Llega por fin la hora de la consulta, que en no pocas oportunidades es tan rápida como coito de gallo apurado. Una miradita microscópica a los ojos, abra la boca y diga “aaa”, una pasadita de manos por la nuca y… muy bien, 14 cajas de antibióticos, cinco de calmantes y ocho frascos de gotas que sirven igual para la nariz, los oídos y otros orificios. Caiga un poquito más allá con la cajera y que pase el siguiente.
Una vez en la farmacia, viene lo que en Venezuela llamamos el soponcio final, la estocada definitiva, el auténtico generador de otra enfermedad que nos obligará a volver por los predios del galeno. Cada pastilla cuesta en estos tiempos más o menos la cuarta parte de lo poco que obtienes al recibir un mes de tu salario.
De mis “mejores” experiencias con tales batiblancos diplomados, puedo contar  la del joven recién posgraduado de “internista” que por poco casi me obliga a internarme en un manicomio.
Relato la charla final de la consulta (que duró apenas siete minutos, luego de tres horas de espera) para que cada lector concluya del modo que mejor le parezca: 

-Mire, profesor,  para que descubramos el motivo de su malestar gástrico, debe suspender el alimentarse con carnes rojas o blancas, abstenerse de consumir verduras, vegetales, frutas y harinas, además de evitar las grasas,  los lácteos, las pastas, los granos y tomar la menor cantidad de líquido posible…
-Pero, doctor, ¿y entonces qué es lo que puedo comer?
-Bueno, ya eso es asunto suyo, yo le he indicado lo que no puede…

Por eso mi tía Eloína tiene nostalgia de aquellos señores tan profesionales que la atendieron alguna vez en su ya lejana primera juventud. Recuerda con cierto inevitable guayabo el nivel comunicativo de los hipocráticos profesionales de sus épocas pretéritas, su amabilidad y disposición hasta para contribuir con los medicamentos mediante las llamadas “muestras gratis” que les dejaban los laboratorios.  

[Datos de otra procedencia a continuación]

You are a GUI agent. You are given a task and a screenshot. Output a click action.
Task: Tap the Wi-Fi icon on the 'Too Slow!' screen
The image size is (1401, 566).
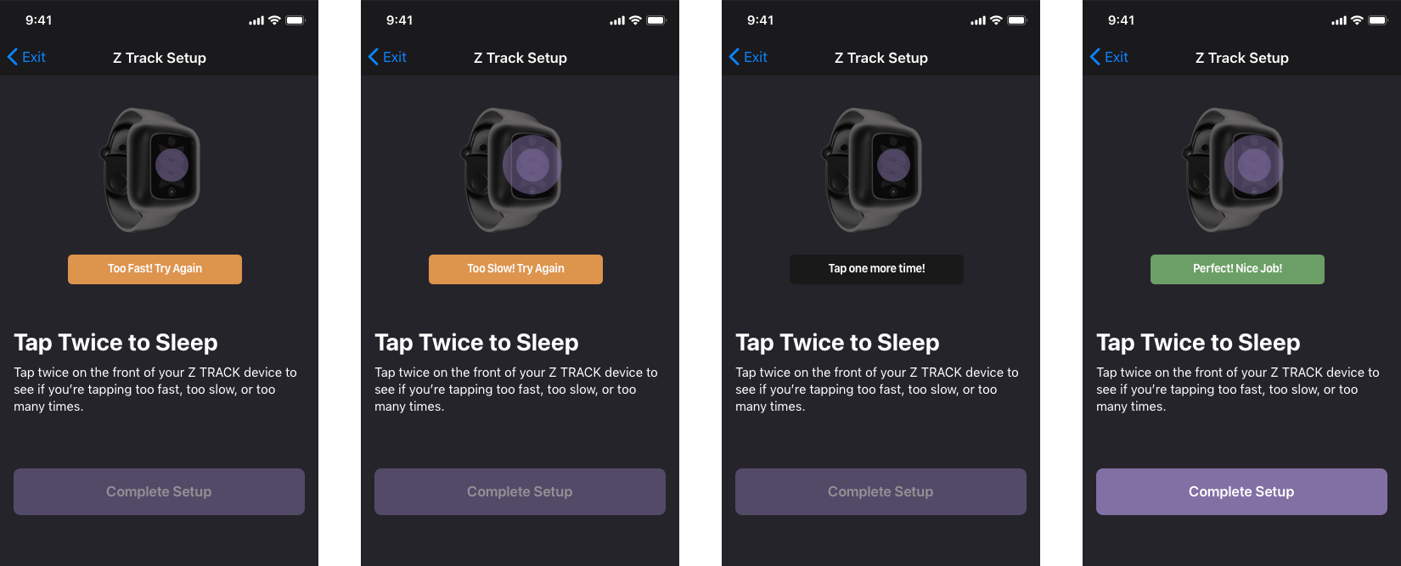click(635, 20)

Argumenta que si bien es muy cierto que no son todos, porque aún quedan algunos “cortados con las tijeras de otros tiempos”, pues en varios casos ahora sí es verdad que hay que hablar de verdaderos “matasanos”. Llegas a la consulta medio parapeteado y te vas del consultorio como un automóvil viejo: si te fallaba el cigüeñal antes de ingresar al taller, sales de allí con el árbol de leva desecho, las bujías enchumbadas,  los amortiguadores inservibles y el motor a punto de explotar.